Architecture of downsampling network in deep encoder.

In this way, the distance between the points is increased and the density is decreased, which is suitable for high density point cloud areas; when \(\Delta < 1\), the standard deviation decreases and the density of the point cloud increases, the normalization will “bring the points closer” and reduce the distance between the points; when \(\Delta = 1\), the standard deviation does not change, the density of the point cloud stays the same, the normalization does not carry out any operation, and the density of the point cloud does not change.

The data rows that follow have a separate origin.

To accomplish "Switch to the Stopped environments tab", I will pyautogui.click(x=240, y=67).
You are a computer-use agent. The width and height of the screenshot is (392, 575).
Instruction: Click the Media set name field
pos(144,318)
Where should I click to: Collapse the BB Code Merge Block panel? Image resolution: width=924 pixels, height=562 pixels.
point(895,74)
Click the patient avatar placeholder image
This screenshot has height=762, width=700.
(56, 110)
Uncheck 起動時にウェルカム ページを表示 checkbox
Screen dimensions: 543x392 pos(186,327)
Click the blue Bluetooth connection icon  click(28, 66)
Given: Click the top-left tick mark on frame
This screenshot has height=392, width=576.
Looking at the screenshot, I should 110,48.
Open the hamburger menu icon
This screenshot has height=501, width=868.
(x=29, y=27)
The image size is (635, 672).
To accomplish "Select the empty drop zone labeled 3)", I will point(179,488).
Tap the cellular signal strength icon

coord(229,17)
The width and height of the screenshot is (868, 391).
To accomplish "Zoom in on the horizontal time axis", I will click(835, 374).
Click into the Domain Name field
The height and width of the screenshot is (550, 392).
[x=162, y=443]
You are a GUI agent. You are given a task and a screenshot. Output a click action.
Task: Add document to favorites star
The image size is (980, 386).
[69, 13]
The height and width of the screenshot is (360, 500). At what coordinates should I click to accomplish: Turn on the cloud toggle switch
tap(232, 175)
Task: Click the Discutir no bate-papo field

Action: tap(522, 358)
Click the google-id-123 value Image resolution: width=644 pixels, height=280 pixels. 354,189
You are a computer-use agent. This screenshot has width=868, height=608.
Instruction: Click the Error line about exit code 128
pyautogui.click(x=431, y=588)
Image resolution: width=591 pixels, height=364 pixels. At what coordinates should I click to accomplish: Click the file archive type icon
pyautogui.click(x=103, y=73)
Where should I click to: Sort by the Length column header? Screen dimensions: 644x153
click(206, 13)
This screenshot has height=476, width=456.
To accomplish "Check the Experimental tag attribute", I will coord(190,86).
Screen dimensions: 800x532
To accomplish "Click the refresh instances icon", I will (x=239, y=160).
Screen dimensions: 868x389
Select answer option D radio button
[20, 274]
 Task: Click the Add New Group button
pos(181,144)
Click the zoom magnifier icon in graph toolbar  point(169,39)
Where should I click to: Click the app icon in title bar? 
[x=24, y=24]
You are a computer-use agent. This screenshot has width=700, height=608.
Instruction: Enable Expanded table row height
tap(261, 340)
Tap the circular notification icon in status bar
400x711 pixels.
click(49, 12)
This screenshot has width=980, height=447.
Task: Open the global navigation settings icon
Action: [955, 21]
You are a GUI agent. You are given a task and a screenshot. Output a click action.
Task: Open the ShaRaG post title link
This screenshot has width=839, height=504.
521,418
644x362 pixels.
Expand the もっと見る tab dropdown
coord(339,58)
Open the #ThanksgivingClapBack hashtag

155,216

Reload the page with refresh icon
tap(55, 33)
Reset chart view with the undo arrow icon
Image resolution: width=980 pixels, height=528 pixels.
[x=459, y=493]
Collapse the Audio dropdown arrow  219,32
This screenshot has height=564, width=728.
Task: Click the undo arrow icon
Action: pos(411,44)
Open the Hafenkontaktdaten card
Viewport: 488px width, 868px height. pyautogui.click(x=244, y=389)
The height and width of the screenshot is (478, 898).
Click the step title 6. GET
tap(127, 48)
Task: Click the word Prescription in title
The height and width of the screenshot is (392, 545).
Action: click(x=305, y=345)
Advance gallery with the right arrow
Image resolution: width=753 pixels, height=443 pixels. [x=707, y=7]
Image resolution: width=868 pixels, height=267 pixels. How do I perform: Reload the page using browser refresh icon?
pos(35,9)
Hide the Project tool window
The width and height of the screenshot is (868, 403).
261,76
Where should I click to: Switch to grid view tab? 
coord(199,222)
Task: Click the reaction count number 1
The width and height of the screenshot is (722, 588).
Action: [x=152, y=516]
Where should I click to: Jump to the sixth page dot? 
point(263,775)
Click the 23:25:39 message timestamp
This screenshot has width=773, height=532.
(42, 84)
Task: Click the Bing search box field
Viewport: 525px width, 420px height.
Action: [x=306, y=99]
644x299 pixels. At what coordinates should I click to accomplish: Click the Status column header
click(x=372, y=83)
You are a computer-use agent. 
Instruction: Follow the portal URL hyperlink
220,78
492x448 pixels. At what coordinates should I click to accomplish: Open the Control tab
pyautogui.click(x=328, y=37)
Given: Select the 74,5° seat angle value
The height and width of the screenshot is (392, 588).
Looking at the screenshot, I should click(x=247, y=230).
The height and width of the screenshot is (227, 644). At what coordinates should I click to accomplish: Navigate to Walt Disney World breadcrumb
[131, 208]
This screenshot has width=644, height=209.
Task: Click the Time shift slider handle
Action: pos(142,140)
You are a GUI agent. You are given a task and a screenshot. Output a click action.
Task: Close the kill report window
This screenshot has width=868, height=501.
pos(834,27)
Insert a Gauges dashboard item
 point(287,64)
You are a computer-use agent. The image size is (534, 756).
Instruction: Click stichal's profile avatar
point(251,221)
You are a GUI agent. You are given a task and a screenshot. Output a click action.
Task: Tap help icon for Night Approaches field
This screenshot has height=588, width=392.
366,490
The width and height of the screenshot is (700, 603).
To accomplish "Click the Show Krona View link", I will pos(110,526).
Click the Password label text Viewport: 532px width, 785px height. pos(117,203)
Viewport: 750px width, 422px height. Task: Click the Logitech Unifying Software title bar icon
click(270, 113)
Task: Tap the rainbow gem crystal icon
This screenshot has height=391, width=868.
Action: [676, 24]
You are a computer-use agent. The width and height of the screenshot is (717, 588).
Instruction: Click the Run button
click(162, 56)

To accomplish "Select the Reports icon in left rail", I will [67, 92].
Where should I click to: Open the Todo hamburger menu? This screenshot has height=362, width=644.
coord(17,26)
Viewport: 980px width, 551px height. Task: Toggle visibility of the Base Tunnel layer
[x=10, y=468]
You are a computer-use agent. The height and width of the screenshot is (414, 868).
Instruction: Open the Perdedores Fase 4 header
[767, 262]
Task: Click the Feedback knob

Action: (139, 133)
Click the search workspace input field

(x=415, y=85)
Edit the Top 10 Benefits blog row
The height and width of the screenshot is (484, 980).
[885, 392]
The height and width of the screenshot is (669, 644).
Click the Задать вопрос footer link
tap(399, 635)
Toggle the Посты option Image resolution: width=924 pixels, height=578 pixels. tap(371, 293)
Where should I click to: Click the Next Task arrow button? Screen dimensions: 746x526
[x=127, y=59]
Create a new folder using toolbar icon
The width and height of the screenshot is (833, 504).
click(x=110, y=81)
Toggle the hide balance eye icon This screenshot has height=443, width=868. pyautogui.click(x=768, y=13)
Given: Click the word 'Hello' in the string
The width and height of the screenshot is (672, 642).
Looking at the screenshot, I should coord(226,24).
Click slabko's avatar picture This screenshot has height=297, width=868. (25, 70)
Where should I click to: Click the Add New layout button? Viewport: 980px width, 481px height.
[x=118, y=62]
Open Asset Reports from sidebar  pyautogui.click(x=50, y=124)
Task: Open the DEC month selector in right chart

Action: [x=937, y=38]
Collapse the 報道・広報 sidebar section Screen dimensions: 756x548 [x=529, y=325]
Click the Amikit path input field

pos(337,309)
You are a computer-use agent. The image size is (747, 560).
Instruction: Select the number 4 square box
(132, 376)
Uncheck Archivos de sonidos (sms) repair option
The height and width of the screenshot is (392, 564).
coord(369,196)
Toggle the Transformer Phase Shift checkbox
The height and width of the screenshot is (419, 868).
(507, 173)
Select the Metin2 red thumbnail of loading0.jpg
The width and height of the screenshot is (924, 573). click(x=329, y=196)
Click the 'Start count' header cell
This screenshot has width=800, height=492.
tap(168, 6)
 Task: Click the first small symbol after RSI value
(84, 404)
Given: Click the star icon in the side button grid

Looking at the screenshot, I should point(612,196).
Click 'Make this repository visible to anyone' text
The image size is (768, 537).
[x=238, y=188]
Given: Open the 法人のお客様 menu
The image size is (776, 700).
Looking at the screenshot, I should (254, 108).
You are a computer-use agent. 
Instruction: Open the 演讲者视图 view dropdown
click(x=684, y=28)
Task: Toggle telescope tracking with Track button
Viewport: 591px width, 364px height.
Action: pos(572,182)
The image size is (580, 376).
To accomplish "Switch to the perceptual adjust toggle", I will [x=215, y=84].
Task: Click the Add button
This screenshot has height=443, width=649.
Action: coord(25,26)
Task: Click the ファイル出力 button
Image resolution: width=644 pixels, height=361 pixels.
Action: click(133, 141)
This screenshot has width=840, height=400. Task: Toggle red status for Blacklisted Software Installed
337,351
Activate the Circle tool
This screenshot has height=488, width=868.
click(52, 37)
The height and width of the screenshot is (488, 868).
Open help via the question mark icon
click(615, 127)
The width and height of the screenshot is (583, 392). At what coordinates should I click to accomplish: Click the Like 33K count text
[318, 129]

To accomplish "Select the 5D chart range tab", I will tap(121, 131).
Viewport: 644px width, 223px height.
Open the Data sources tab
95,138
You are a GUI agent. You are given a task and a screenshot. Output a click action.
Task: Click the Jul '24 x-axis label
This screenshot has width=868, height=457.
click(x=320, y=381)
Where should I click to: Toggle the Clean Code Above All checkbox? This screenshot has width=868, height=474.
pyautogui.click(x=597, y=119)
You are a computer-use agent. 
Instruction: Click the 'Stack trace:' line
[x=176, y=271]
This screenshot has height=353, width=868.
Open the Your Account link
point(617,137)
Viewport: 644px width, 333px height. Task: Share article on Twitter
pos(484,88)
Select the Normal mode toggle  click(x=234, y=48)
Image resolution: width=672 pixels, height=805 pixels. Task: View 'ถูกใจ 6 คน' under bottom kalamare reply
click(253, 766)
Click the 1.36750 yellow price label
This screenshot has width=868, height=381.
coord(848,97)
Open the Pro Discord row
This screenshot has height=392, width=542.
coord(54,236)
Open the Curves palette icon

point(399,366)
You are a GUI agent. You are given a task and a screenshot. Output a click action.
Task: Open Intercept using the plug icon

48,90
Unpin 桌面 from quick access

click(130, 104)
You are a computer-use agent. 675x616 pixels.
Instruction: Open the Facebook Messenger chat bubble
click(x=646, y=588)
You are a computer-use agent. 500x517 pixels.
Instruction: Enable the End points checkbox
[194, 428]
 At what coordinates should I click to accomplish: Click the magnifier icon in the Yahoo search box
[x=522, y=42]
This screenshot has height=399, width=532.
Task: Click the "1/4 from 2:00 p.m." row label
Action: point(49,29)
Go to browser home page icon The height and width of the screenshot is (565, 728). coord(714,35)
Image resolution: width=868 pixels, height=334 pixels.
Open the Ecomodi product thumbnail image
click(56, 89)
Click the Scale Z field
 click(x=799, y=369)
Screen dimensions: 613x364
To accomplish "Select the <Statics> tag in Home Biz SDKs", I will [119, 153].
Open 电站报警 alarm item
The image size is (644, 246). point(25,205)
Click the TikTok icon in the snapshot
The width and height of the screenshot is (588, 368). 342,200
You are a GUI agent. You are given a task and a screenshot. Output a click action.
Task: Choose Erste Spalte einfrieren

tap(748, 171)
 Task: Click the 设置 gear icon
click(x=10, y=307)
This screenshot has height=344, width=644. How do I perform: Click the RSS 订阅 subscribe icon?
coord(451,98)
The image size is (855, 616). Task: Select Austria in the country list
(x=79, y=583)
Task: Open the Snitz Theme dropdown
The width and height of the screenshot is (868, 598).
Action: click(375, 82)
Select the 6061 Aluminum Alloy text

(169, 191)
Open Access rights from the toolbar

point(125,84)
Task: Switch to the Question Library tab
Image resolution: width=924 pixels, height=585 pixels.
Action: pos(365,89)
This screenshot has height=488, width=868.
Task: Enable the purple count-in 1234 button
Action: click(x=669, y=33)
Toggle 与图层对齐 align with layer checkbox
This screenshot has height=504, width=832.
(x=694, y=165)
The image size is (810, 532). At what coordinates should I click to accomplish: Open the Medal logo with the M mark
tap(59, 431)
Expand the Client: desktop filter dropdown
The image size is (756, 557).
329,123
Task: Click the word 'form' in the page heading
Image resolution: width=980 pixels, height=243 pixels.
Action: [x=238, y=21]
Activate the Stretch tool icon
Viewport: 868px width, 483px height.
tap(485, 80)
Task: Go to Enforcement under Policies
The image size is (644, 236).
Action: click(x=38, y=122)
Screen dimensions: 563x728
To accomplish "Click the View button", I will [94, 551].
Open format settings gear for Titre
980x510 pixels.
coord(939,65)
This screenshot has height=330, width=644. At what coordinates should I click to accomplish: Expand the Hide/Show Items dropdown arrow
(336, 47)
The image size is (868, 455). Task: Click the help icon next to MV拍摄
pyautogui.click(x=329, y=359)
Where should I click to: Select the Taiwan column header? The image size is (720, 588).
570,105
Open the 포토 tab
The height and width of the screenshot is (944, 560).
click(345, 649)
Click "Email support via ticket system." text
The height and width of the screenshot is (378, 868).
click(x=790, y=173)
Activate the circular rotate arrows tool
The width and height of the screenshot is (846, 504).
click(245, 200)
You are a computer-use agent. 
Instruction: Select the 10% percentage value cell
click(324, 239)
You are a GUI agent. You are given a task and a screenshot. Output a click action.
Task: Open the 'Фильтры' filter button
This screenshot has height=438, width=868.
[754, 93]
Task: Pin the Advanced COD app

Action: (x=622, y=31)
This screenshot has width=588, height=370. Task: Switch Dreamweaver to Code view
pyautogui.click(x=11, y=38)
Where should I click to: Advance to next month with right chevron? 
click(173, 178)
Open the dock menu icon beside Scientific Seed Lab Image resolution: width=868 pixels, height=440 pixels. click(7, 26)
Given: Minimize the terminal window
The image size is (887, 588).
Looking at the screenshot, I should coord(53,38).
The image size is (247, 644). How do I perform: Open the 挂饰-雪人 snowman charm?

Inverted bottleneck global feature extraction

Global features play a crucial role in tooth segmentation tasks, significantly reducing missegmentation regions between adjacent teeth and enhancing overall segmentation accuracy and robustness. However, efficiently capturing global features while preserving key semantic information remains a major challenge in this field. Although PointNet13 does not fully consider local region features and contextual correlations, its efficiency and simplicity in global feature extraction provide important insights for our work.

Based on this, an inverted bottleneck global feature extraction structure, as illustrated in Fig. 5, is designed to guide the encoder in learning the overall features of the dental model. In this global stream, drawing inspiration from the inverted bottleneck concept, the representation capability of global features is effectively enhanced through multi-stage feature expansion and compression, combined with residual connections and max-pooling operations.

Figure 5
figure 5

Global feature extraction structure of inverted bottleneck.

Specifically, for the input point cloud feature \(F_p \in \mathbb {R}^{N \times d_{im}}\), a preliminary dimensionality mapping is first achieved through a Multilayer Perceptron (MLP), resulting in the feature representation \(F_g \in \mathbb {R}^{N \times 64}\).

Subsequently, the feature is fed into the core module, the MLP Block, where global features are efficiently extracted via the inverted bottleneck mechanism. In the MLP Block, starting from an initial dimension of 64, the feature undergoes two dimensionality expansions and one dimensionality compression?the feature is first expanded into high-dimensional spaces of 128 and 512:

$$\begin{aligned} \textbf{F} _g'= \sigma (F_g W_1 + b_1), \quad \textbf{F}_g'' = \sigma (F_g' W_2 + b_2) \end{aligned}$$
(11)

Here,\(W_1 \in \mathbb {R}^{64 \times 128}\) and \(W_2 \in \mathbb {R}^{128 \times 512}\) represent weight matrices, and \(\sigma (\cdot )\) denotes the activation function (ReLU). This process corresponds to the expansion phase of the bottleneck structure.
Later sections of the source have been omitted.